**THIS UNIT IS STILL UNDER CONSTRUCTION**

We begin with some background about convolutions and then move onto neural networks.

A **convolution** is an operation on two vectors, matrices, or tensors, that returns a third vector, matrix, or tensor.

LTI systems are concepts from control theory and signal processing that have influenced machine learning an led to the development of convolutional neural networks.
To get a feel for the the importance of convolutions lets first consider **linear time invariant** (LTI) systems where we focus on scalar valued, discrete time systems (e.g. \(t = \ldots,-2,-1,0,1,2,\ldots\)).

An LTI system, denoted \({\cal O}\Big(\cdot\Big)\), maps an input sequence to an output sequence (this is called a system), and has the following two properties:

**Linearity**: For input signals \(x_1(t)\) and \(x_2(t)\) and scalars \(\alpha_1\) and \(\alpha_2\), \[ {\cal O}\Big(\alpha_1 x_1(\cdot) + \alpha_2 x_2(\cdot) \Big)(t) = \alpha_1 {\cal O}\Big( x_1(\cdot)\Big)(t) + \alpha_2 {\cal O}\Big( x_2(\cdot) \Big)(t). \]**Time invariance**: Assume the input signal \(x(\cdot)\) has output \(y(\cdot) = {\cal O}\Big(x(\cdot) \Big)\). Take now the time shifted input \(\tilde{x}(t) = x(t-\tau)\) then output of \({\cal O}\Big(\tilde{x}(t)\Big)\), denoted \(\tilde{y}(\cdot)\), is the time shifted, namely \(\tilde{y}(t) = y(t - \tau)\).

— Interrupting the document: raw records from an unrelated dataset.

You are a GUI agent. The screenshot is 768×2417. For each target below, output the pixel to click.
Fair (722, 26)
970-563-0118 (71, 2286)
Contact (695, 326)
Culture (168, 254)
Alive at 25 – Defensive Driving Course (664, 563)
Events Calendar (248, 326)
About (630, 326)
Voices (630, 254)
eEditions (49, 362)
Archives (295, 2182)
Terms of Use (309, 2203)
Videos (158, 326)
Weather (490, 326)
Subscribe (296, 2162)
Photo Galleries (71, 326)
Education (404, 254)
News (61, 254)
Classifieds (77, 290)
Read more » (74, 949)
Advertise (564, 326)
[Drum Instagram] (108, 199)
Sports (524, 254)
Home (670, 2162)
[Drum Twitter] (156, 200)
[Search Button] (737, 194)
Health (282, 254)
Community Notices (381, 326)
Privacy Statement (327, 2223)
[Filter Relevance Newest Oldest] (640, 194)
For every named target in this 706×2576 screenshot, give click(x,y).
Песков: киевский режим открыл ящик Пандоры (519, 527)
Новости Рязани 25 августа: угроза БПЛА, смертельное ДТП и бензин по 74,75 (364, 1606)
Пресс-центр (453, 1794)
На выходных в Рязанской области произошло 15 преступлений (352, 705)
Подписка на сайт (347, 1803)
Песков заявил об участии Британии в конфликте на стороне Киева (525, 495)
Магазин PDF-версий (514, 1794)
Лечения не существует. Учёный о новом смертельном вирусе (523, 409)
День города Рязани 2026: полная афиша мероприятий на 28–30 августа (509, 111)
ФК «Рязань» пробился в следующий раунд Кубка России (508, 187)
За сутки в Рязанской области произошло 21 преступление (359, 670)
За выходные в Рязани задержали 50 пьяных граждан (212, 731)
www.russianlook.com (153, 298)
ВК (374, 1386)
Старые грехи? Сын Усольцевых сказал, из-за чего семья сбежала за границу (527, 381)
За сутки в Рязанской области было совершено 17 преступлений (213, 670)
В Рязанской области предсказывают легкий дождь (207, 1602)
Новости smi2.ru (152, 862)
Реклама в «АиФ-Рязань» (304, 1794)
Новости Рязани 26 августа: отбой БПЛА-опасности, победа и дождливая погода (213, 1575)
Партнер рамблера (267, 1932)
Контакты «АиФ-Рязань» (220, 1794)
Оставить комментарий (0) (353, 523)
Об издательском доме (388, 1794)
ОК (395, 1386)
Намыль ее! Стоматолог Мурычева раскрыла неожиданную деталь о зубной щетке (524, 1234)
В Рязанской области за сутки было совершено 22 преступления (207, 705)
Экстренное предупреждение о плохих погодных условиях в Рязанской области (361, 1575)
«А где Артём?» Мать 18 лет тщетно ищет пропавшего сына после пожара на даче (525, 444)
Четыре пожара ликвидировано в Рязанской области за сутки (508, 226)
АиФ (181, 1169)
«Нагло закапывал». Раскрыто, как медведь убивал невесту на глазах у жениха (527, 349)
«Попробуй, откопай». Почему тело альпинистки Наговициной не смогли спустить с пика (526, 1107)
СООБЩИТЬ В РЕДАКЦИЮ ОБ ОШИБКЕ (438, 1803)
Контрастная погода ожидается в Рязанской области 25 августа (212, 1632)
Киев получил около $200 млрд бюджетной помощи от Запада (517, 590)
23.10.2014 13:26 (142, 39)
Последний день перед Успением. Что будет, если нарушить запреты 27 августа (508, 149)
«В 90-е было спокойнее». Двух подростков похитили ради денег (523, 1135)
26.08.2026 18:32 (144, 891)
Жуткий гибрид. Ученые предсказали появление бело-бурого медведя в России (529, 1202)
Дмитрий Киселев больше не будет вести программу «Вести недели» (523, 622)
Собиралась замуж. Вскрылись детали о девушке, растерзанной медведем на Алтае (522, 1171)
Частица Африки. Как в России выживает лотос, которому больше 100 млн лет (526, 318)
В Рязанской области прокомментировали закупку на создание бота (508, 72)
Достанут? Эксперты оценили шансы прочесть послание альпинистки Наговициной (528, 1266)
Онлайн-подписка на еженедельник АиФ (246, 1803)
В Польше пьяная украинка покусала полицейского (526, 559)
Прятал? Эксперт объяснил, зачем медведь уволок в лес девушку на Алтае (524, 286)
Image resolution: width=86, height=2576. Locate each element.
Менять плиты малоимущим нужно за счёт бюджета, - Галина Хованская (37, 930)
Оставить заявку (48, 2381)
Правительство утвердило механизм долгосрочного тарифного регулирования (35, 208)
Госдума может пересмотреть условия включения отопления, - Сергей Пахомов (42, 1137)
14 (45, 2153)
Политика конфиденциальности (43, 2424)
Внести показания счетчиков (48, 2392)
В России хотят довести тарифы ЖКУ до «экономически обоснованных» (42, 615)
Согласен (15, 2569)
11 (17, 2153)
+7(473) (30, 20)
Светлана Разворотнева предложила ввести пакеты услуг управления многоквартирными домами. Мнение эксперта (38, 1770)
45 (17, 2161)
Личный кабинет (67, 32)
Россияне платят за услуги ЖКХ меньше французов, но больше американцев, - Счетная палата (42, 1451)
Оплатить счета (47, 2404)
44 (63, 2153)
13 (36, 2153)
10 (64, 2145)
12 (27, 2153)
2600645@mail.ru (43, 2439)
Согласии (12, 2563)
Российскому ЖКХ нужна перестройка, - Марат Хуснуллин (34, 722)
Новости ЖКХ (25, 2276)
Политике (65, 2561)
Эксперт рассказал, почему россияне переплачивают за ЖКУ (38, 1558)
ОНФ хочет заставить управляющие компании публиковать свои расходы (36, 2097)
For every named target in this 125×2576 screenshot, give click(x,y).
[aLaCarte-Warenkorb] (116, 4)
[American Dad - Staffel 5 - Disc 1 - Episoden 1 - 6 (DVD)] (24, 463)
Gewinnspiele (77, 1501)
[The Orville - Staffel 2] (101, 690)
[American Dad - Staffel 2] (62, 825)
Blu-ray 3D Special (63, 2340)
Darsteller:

It turns out that many operations on signals are well described by LTI systems. Further, it turns out that the operation of any LTI system on an input signal is equivalent to a convolution of the input signal with a special signal associated with the system, denoted the **impulse response**. We describe both convolutions and the impulse response shortly.

Observe that \(\delta(t-\tau)\) is the time shifted version of \(\delta(t)\) and is \(1\) at \(t = \tau\) and \(0\) everywhere else. Consider any signal \(x(t)\). It can be represented as, \[ x(t) = \sum_{\tau = -\infty}^\infty x(\tau)\delta(t-\tau), \] where \(\delta(t)\) is the sequence such that \(\delta(0) = 1\) and for \(t \neq 0\), \(\delta(t) = 0\).

We can now use this representation together with the LTI properties:
Here we used the linearity property since \(x(\tau)\) are constants with respect to the time variable \(t\).
\[
y(t) = {\cal O}\Big(x(t) \Big)
= {\cal O}\Big(\sum_{\tau = -\infty}^\infty x(\tau)\delta(t-\tau) \Big)
= \sum_{\tau = -\infty}^\infty x(\tau) {\cal O} \Big( \delta(t-\tau) \Big).
\]
Now denote the output of \(\delta(t)\) as \(h(t)\). This is called the impulse response. Then we due to time invariance \({\cal O}\Big( \delta(t-\tau) \Big) = h(t-\tau)\). We thus arrive at,
\[
y(t) = \sum_{\tau = -\infty}^\infty x(\tau) h(t-\tau).
\]
Analogous results exist for continuous time systems, where the impulse response requires considering the generealized function, \(\delta(t)\), called the Dirac delta function. In that case the convolution \(x \star h\) is determined via, \[
\int_{\tau = -\infty}^\infty x(\tau)h(t-\tau) \, d\tau.
\]
This is called the **convolution** of \(x(\cdot)\) and \(h(\cdot)\) and is denoted \(y = x \star h\). Hence we see that convolutions arise naturally when considering linear time invariant systems because the operation a system on any signal is simply given via the convlution of the signal with the system’s impulse response.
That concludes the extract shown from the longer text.